The University of Waterloo turned out to be the perfect laboratory to fuel the aspirations of a young Laziridis. Boasting a phalanx of legendary computer engineers and physicists, by 1980, only two decades and a bit after its first intake of students, Waterloo had become a computer science “juggernaut in Canada and the world.” This stellar repute was the tireless efforts of the indefatigable James Wesley “Wes” Graham, popularly known as the “father of computing at UW. However, as Mr. Howitt illustrates, Graham was not the only superstar making the rounds at UW. The unassuming William Tutte with a PhD from Cambridge University immigrated to Canada in 1948 to accept a teaching position at the University. Recruited to UW by Ralph Stanton, head of math and the same unsung hero who brought Graham to the university, Tutte was a world-renowned expert in combinatorics, an obscure but important branch of math dealing with subjects such as optimization, graph theory and cryptography. “But Tutte was hiding a much greater secret than any of the calculations underlying his math theorems. During the Second World War, he had worked at the legendary British code-breaking office at Bletchley Park. Tutte and his team cracked the code behind one of the most important wireless machines used by the Germans to send top-secret messages. And they did it without having a working prototype of the device, known as the Lorenz machine. Unlike his more famous colleague Alan Turing, who used a prototype passed on by the Poles to crack the codes behind the Enigma machine, Tutte and his crew had only intercepted messages to work with. Sifting through those messages over four grueling months, Tutte slowly pieced together how the Lorenz machine was structured, then created an algorithm used to build an electronic computer called the Colossus. The computer, among the first in the world, was used to break Nazi codes for the rest of the war. Tutte and crew’s breakthrough was described as “the greatest intellectual feat” of the Second World War, but in a cruel twist of fate, no one heard about their heroics. After the war, the British government destroyed or classified all records from Bletchley Park and forbade any of its employees to share their secrets.”

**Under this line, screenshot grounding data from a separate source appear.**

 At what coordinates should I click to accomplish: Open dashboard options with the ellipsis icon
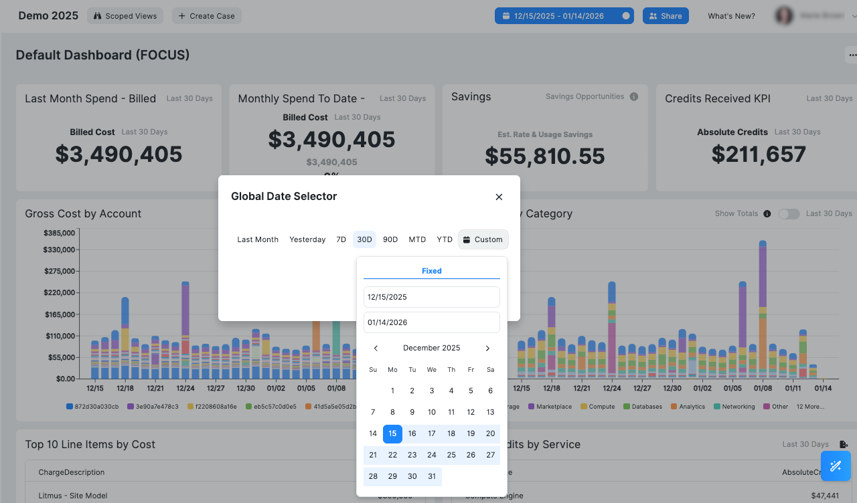pos(852,55)
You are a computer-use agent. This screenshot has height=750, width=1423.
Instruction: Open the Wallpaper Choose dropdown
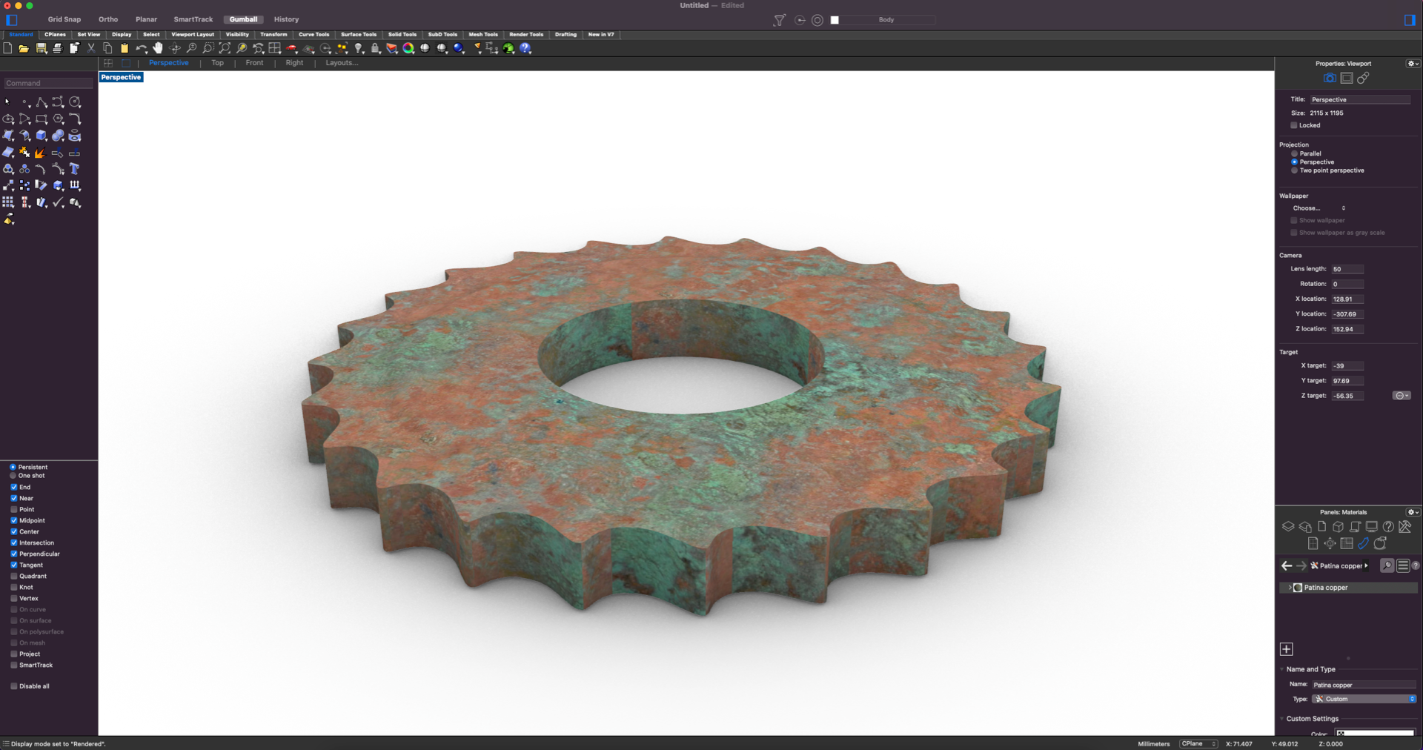click(x=1319, y=208)
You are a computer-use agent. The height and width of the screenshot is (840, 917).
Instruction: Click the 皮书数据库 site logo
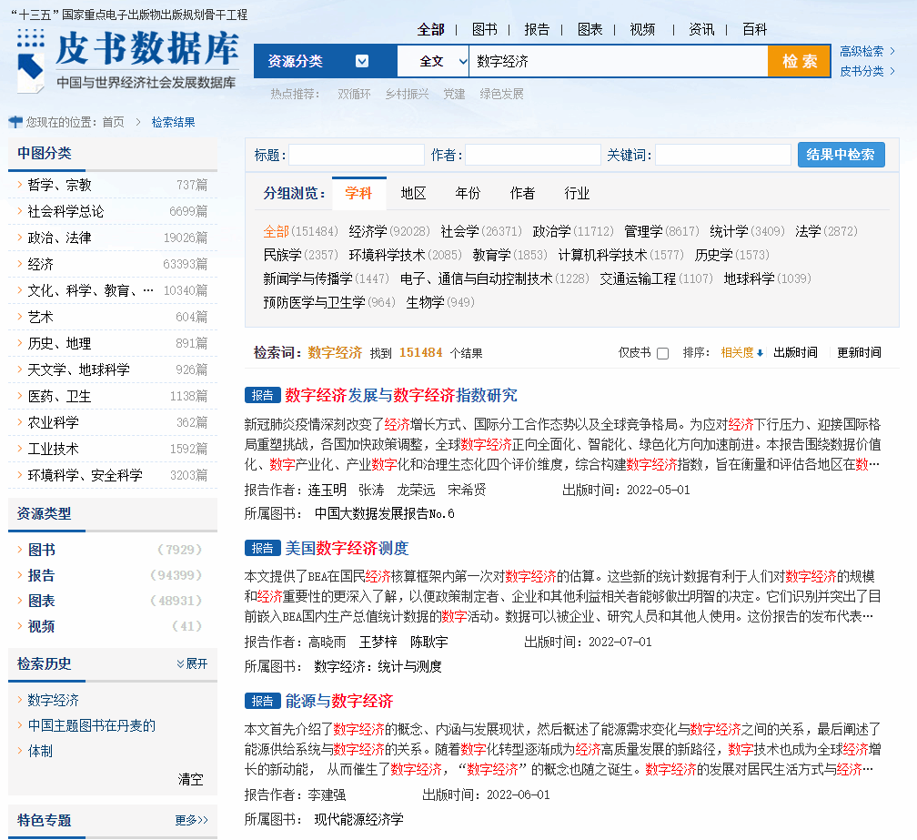[127, 59]
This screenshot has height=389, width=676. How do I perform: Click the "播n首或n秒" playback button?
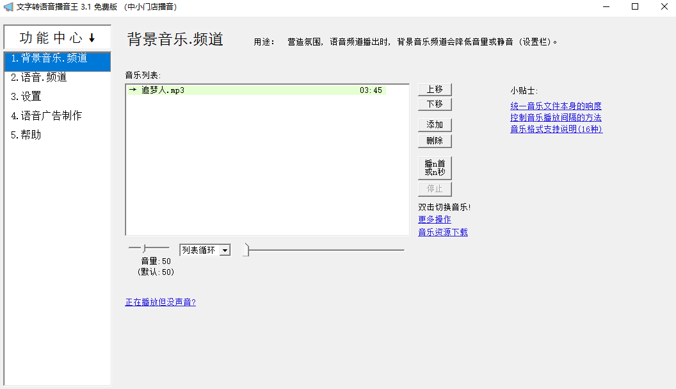(x=435, y=167)
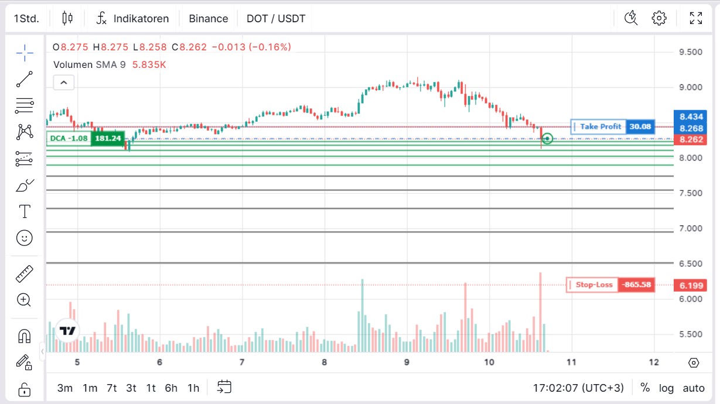Toggle log scale on the price axis

tap(666, 388)
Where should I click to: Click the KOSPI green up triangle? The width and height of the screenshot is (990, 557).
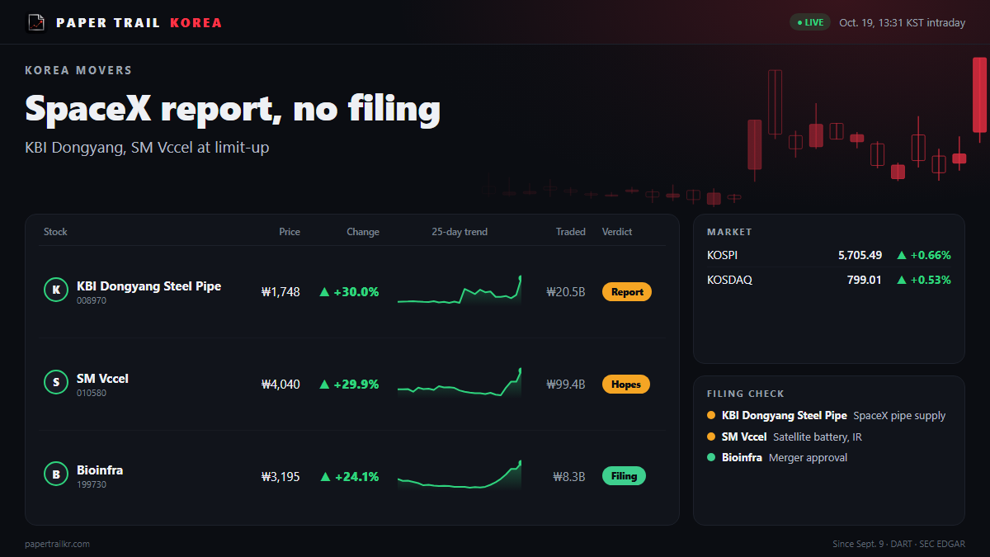pos(902,256)
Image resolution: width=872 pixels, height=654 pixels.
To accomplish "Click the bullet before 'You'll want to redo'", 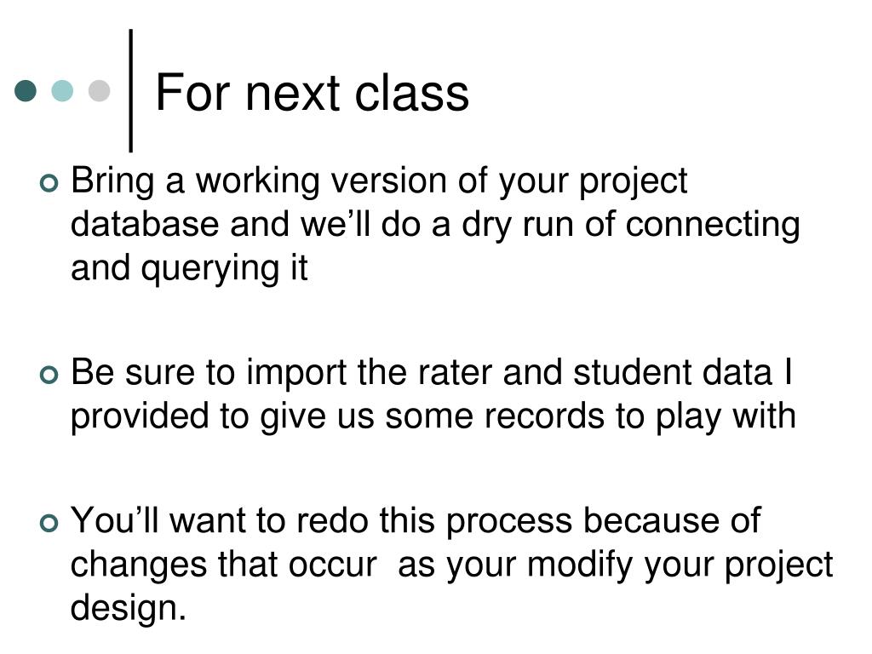I will pyautogui.click(x=49, y=523).
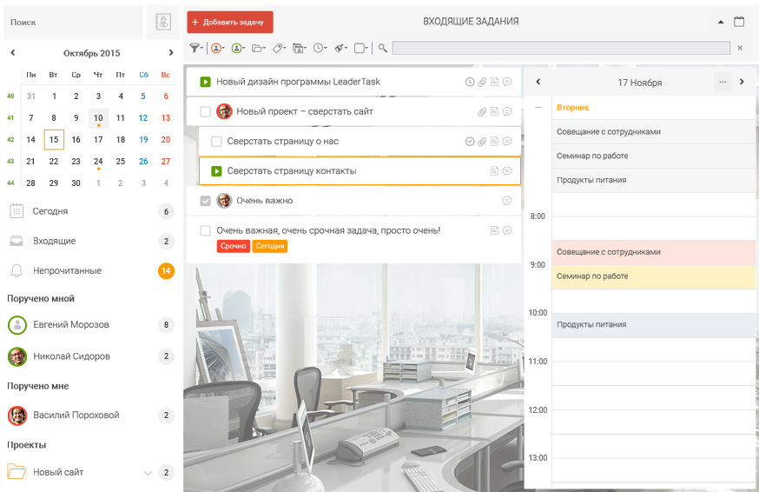Click the clock icon on the LeaderTask design task
Viewport: 759px width, 492px height.
[470, 83]
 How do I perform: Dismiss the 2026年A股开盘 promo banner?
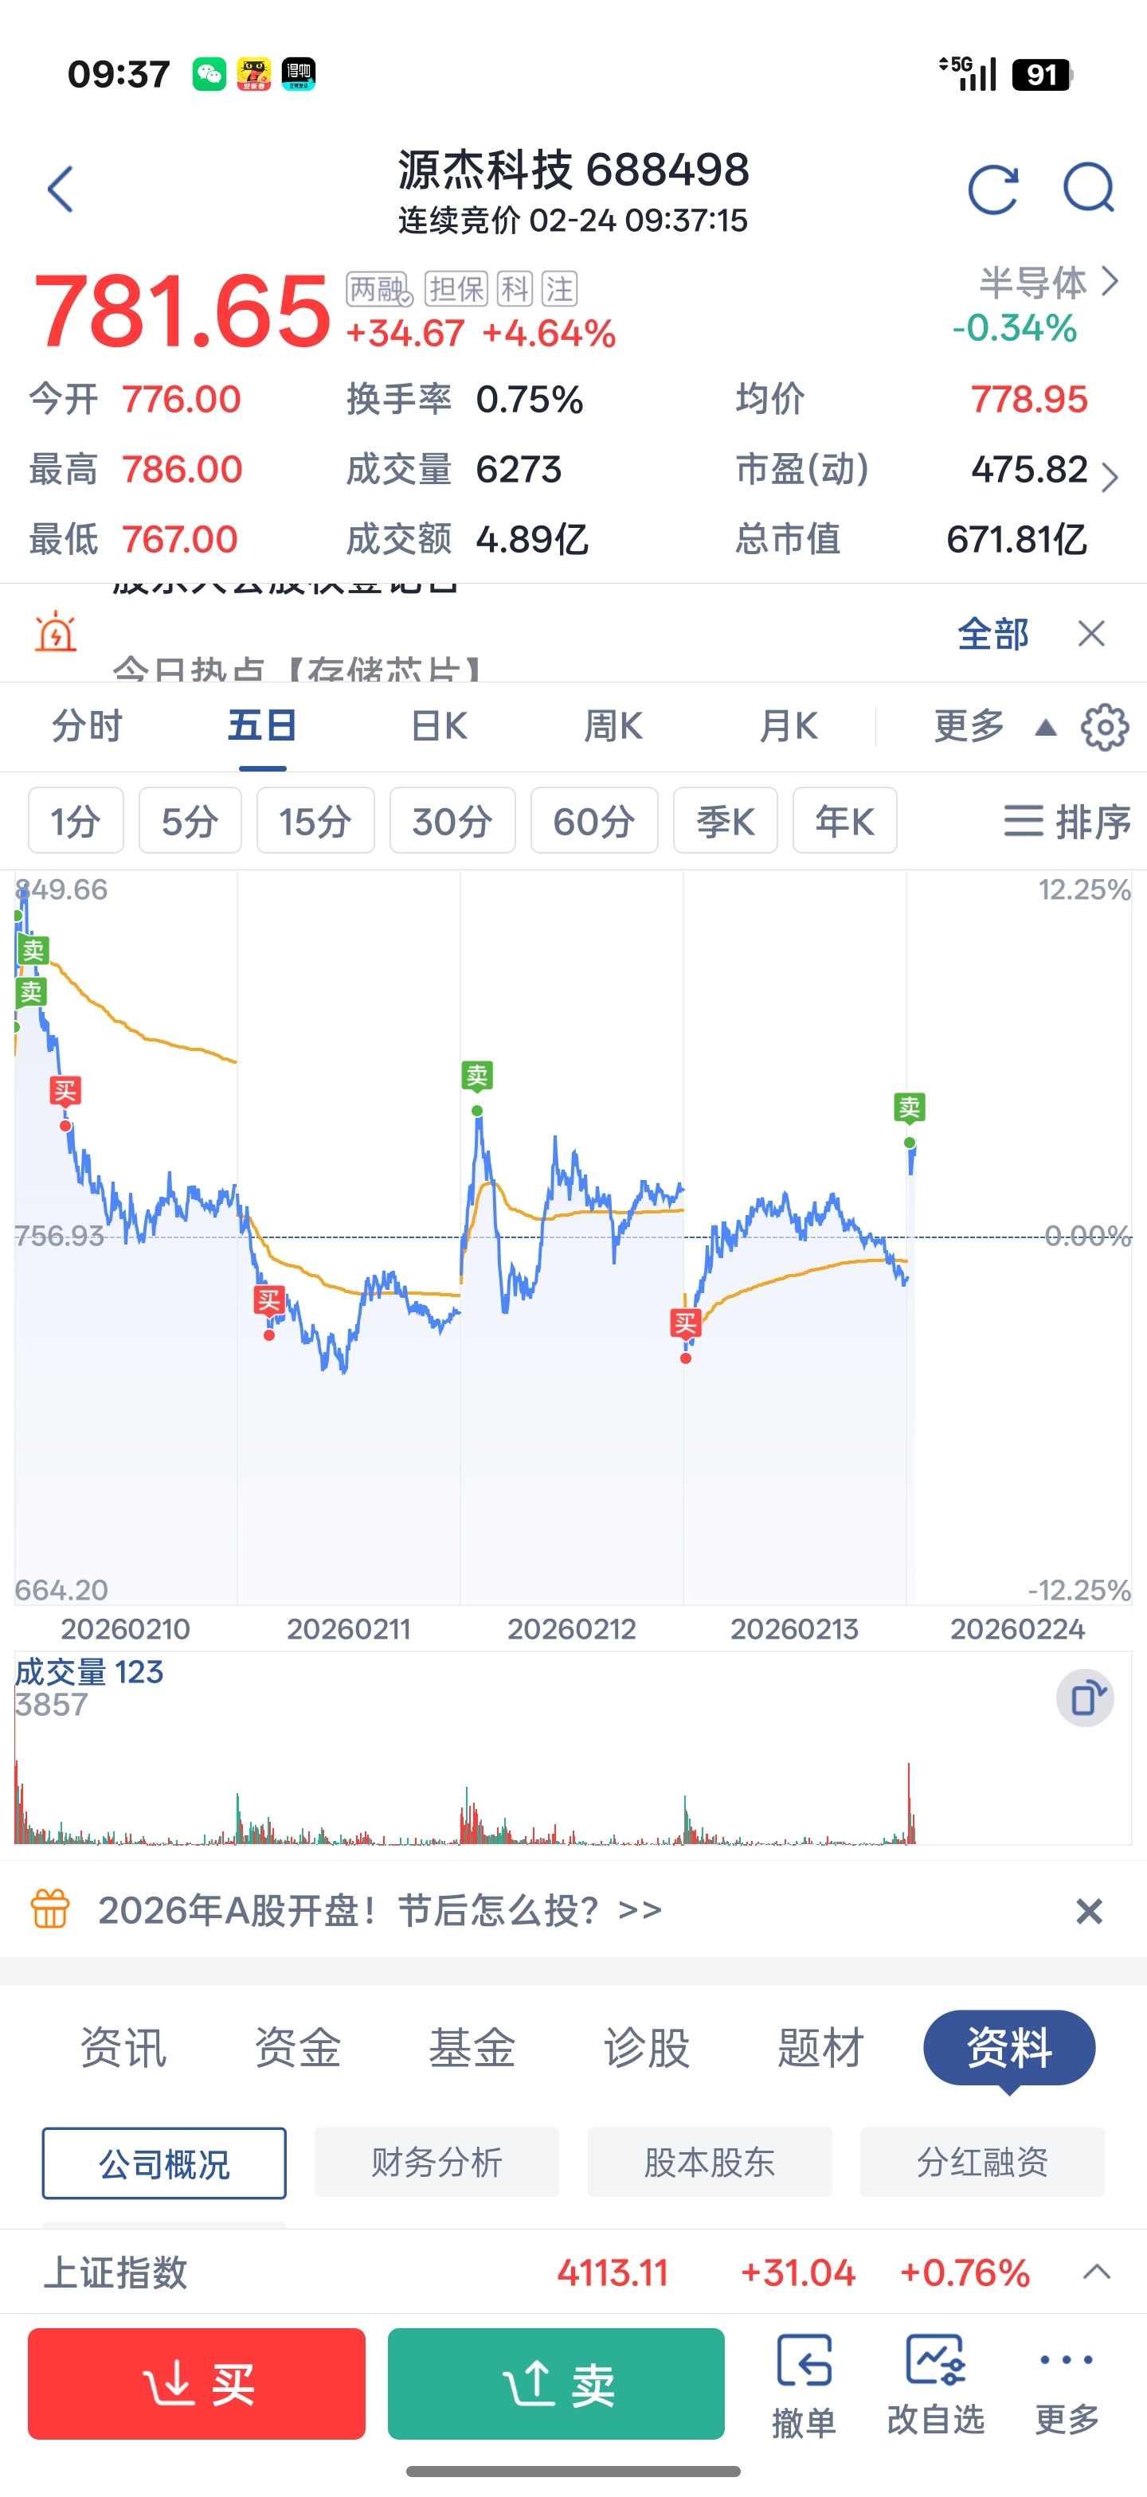tap(1089, 1911)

It was no surprise then that the mercurial Laziridis was all worked up with inspiration with such a hallowed group surrounding him. Post tinkering with cathode ray tubes and computers to come up with a system to display text on a TV screen, Laziridis was convinced that it would be a cool way for companies to advertise their products. Summoning his childhood buddy Doug Fregin from Windsor, the pair launched their new enterprise in the spring of 1984. “Searching for a name for their startup, Lazaridis was idly watching TV one day when he saw a story about football players trying to improve their balance by taking ballet lessons. Printed across the bottom of the screen were the words “poetry in motion.” He had an epiphany and the name Research In Motion was born.”

A lucrative contract with Sutherland-Schultz, in addition to bolstering the revenues for RIM also brought into its fold an aggressive, ebullient man who along with Laziridis would shape the future contours of RIM – Jim Balsillie. “In 1992, Sutherland-Schultz was being sold and the new owners made it clear there would be no place for Balsillie. At this point, the ambitious Harvard grad was tired of playing second banana. He wanted to run his own operation and had a severance deal from Sutherland Schultz to help make it happen. It wasn’t quite big enough to purchase all of RIM, but Balsillie at least wanted a majority stake in the company. Lazaridis wasn’t willing to give up control of his baby but by this point had decided he couldn’t live without Balsillie on his team.”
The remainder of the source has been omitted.